Federal Agents Search Medical Marijuana Dispensaries, Homes
Federal agents on Wednesday raided three medical marijuana dispensaries in San Francisco and searched about 20 residences, businesses and marijuana growing sites, making multiple arrests in the first federal action against dispensaries since the U.S. Supreme Court ruling in the case Gonzales V. Raich earlier this month, the New York Times reports (Murphy, New York Times, 6/23). The searches were part of "a more than two-year investigation into an alleged marijuana trafficking ring," according to the AP/San Jose Mercury News (Thompson, AP/ San Jose Mercury News, 6/23).
Twenty people were charged in an indictment federal authorities said they planned to unseal Thursday. Thirteen people were in San Francisco County jail as of Wednesday night and were to appear in federal court on Thursday, San Francisco sheriff's officials said.
The raids were part of an investigation into an alleged organized crime operation in which medical marijuana dispensaries were used as fronts for money laundering, authorities said. The operation included at least 10 warehouses where marijuana was grown in large quantities and involved millions of dollars, law enforcement officials said (Van Derbeken et al., San Francisco Chronicle, 6/23).
In a separate investigation, a physician and her husband were arrested at their home in Greenwood and pleaded not guilty in federal court in Sacramento to charges of distributing and manufacturing at least 100 marijuana plants (New York Times, 6/23).
The couple is accused of growing and distributing the marijuana from their business, the California Medical Research Center, from August 1999 to September 2001 (USA Today, 6/23). The June 15 indictment "had long been anticipated," according to the Sacramento Bee. Drug Enforcement Administration agents in 2001 raided the research center, the couple's home and a storage facility (Walsh, Sacramento Bee, 6/23).

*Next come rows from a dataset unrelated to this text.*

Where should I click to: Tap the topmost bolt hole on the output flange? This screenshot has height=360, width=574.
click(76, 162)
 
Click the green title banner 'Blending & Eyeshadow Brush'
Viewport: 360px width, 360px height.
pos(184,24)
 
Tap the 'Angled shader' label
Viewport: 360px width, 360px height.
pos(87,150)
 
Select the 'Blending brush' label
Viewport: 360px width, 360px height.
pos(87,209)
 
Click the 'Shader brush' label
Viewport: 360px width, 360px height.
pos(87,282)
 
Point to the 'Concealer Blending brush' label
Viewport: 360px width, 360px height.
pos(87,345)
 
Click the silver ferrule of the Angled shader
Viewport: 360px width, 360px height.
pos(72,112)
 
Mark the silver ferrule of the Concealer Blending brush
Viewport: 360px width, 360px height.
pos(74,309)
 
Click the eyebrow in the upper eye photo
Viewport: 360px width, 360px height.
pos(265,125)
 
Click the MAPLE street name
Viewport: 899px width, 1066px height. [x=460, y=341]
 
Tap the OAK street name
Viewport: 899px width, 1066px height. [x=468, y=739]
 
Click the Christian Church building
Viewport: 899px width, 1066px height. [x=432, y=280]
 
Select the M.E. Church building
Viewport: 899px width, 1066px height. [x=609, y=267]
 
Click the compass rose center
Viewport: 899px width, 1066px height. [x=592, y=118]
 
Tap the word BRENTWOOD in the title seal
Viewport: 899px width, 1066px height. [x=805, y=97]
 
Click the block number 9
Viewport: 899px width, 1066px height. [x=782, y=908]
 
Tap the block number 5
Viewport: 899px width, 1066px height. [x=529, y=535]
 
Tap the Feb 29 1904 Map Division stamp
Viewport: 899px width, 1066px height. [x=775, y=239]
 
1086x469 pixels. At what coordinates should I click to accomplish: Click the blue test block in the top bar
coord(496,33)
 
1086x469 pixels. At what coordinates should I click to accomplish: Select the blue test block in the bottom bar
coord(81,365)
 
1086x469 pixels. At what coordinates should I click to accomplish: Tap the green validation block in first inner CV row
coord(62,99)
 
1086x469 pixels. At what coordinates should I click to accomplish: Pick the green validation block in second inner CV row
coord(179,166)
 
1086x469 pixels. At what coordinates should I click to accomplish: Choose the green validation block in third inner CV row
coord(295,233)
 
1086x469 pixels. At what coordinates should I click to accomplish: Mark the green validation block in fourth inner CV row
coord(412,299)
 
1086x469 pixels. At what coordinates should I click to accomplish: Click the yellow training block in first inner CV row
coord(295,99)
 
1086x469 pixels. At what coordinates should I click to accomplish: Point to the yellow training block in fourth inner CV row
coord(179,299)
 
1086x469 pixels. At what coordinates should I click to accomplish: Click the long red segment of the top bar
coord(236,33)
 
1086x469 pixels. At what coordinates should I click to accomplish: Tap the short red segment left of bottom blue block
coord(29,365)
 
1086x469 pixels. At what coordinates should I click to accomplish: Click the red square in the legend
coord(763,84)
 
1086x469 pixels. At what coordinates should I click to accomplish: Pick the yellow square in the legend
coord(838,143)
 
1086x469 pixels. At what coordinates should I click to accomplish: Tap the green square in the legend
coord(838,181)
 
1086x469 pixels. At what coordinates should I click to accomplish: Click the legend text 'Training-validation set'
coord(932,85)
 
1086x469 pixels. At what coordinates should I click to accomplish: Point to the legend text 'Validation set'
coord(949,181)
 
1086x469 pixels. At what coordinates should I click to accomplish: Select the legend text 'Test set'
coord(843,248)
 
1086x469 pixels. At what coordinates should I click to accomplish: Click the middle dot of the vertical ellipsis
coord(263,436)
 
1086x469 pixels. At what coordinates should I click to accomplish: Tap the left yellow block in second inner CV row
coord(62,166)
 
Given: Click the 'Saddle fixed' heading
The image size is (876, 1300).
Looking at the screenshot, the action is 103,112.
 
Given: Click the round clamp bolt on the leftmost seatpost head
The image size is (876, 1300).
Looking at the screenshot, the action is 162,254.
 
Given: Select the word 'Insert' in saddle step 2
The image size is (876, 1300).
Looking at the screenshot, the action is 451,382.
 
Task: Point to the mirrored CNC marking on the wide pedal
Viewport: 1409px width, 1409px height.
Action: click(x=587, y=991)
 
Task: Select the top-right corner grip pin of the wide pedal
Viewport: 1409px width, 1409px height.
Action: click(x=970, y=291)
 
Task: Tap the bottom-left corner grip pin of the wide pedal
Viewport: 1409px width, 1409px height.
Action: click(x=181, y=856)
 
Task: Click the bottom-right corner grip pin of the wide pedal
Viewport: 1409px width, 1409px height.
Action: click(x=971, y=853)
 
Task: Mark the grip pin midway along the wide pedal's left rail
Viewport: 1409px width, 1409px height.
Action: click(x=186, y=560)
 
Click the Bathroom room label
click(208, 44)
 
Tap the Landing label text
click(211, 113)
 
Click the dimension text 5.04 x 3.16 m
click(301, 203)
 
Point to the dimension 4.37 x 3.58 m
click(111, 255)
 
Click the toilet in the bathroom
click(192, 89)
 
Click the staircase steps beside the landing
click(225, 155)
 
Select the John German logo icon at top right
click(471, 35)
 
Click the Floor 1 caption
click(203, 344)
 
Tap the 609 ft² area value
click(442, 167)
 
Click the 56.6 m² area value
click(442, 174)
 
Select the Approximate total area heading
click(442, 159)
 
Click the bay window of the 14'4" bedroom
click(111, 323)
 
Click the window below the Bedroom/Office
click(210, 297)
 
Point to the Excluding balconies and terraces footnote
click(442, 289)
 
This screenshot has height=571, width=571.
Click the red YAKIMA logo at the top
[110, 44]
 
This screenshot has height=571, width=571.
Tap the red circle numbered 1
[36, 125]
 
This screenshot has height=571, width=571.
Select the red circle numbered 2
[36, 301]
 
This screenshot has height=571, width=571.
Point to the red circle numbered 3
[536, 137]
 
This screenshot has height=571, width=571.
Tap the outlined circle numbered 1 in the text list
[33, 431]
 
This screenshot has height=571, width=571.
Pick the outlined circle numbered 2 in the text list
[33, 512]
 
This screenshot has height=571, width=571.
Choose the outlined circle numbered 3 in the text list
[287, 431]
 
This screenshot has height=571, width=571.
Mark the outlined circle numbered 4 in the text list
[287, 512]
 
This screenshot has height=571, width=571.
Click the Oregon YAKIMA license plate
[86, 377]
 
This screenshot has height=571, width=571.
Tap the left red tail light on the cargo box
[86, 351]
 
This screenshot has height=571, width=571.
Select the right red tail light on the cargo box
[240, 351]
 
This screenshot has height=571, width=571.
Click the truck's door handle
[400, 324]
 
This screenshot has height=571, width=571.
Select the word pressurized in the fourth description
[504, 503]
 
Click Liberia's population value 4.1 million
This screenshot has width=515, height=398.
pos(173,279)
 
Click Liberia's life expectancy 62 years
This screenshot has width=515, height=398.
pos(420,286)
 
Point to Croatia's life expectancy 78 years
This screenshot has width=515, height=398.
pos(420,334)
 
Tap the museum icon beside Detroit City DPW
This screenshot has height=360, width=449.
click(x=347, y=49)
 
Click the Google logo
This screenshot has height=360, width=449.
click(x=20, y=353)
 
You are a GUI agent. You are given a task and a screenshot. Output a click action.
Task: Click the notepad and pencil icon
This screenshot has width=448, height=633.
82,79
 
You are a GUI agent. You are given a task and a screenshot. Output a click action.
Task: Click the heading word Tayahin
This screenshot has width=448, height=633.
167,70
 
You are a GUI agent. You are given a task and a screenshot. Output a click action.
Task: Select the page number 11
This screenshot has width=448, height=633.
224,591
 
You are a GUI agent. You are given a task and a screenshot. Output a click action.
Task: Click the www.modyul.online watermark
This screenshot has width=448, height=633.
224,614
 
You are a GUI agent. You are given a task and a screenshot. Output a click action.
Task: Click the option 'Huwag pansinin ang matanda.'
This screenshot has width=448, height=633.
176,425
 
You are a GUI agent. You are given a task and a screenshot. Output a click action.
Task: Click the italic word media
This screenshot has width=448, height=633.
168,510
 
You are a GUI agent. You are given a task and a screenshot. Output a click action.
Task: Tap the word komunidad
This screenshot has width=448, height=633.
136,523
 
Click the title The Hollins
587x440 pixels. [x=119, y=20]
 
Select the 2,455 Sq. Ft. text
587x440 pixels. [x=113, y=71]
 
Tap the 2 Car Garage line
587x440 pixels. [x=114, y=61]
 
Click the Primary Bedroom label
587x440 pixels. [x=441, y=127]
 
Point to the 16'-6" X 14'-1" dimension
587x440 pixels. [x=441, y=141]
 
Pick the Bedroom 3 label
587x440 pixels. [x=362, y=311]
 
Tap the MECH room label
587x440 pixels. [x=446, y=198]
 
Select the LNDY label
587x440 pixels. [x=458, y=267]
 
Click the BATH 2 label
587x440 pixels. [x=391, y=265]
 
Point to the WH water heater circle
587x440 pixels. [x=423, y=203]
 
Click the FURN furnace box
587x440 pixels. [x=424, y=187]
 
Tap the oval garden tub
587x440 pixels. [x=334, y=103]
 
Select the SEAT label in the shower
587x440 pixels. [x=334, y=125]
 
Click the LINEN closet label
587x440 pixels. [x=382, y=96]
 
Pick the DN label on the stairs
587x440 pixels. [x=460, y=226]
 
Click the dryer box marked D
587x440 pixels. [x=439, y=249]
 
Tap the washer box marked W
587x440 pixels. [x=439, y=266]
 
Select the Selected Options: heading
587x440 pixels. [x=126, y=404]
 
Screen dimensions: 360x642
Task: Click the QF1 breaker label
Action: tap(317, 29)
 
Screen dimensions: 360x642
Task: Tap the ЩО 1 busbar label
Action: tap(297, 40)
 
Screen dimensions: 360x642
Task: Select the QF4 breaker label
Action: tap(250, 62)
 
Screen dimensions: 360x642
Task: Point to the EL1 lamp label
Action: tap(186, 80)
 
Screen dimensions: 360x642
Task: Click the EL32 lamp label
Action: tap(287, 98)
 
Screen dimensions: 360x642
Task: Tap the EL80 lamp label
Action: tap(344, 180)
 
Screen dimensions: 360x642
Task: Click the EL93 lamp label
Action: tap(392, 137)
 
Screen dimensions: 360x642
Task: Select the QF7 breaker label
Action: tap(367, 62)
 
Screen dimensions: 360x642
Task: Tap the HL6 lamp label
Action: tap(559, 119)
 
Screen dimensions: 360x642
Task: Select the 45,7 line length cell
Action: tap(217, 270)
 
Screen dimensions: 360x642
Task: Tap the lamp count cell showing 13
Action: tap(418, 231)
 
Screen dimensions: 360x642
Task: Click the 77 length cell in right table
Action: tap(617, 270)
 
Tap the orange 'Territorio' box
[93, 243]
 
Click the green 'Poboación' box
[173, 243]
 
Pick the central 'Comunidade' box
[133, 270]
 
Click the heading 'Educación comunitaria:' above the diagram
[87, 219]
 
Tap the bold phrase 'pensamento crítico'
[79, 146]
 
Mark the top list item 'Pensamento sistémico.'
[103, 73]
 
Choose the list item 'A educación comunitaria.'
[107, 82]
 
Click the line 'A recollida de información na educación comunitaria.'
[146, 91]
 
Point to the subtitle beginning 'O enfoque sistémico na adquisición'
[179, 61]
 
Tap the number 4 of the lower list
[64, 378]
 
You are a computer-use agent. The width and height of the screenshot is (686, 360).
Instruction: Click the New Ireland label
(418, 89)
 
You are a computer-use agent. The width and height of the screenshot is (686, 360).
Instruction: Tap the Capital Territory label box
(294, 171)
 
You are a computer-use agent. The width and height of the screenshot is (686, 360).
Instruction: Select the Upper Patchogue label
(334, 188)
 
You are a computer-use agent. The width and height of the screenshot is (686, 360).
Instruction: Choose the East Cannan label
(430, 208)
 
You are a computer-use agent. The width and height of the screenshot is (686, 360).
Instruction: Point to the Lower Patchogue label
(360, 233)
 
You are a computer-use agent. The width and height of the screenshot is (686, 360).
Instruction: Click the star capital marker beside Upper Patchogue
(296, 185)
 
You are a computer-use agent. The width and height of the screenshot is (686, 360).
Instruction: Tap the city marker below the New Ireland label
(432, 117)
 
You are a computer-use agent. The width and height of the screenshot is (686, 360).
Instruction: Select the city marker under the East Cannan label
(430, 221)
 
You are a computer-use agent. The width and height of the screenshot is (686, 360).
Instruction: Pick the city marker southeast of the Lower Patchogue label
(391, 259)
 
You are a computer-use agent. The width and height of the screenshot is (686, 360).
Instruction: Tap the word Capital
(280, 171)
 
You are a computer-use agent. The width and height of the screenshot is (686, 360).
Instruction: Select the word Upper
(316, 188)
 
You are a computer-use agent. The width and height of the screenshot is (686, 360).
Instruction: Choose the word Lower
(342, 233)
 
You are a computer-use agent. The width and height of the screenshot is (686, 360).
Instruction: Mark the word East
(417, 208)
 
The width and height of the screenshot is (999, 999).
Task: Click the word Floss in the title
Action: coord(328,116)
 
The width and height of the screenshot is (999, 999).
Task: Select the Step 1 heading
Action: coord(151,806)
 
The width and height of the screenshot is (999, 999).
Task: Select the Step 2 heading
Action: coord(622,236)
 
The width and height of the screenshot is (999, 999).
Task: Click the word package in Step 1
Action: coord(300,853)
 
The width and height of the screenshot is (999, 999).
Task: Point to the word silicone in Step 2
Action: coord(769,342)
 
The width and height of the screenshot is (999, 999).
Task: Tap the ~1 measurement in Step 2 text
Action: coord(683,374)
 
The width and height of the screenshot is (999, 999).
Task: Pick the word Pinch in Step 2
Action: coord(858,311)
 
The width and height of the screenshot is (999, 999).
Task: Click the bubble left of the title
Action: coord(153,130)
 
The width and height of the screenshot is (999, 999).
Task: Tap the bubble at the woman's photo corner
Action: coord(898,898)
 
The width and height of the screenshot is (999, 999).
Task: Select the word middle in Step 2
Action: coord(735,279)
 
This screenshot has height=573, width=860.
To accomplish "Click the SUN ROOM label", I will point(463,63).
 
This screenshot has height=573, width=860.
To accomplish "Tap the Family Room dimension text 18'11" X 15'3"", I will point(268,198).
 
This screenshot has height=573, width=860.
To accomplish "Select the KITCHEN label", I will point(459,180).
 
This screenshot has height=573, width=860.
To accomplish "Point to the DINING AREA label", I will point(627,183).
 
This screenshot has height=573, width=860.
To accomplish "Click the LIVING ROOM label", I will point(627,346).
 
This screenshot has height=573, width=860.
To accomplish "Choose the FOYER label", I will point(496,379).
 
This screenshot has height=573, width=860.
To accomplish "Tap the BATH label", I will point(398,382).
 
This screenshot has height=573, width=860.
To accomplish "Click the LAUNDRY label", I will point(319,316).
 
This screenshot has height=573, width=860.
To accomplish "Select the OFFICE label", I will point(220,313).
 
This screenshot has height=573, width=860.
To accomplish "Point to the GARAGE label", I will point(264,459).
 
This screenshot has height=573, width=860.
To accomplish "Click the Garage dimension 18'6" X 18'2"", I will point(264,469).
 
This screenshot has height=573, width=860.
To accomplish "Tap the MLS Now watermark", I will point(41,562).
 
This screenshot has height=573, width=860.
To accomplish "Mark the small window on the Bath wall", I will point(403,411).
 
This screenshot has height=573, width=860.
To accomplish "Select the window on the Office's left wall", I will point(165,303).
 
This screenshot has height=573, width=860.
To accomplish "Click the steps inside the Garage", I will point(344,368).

According to court documents, the physician wrote a medical marijuana recommendation for an undercover DEA agent, and her husband provided the marijuana, although there was "lack of a medical record" to warrant such a recommendation (New York Times, 6/23). They each pleaded not guilty and were released on $25,000 in unsecured bonds, the Bee reports (Sacramento Bee, 6/23). More details are expected in a news conference Thursday (USA Today, 6/23).
In other medical marijuana news, the Sonoma County Board of Supervisors on Tuesday voted to extend the county's ban on new medical marijuana clubs until May 16, 2006. Supervisors in May approved a 45-day ban with the intention of extending it, the Santa Rosa Press Democrat reports (Soper, Santa Rosa Press Democrat, 6/22).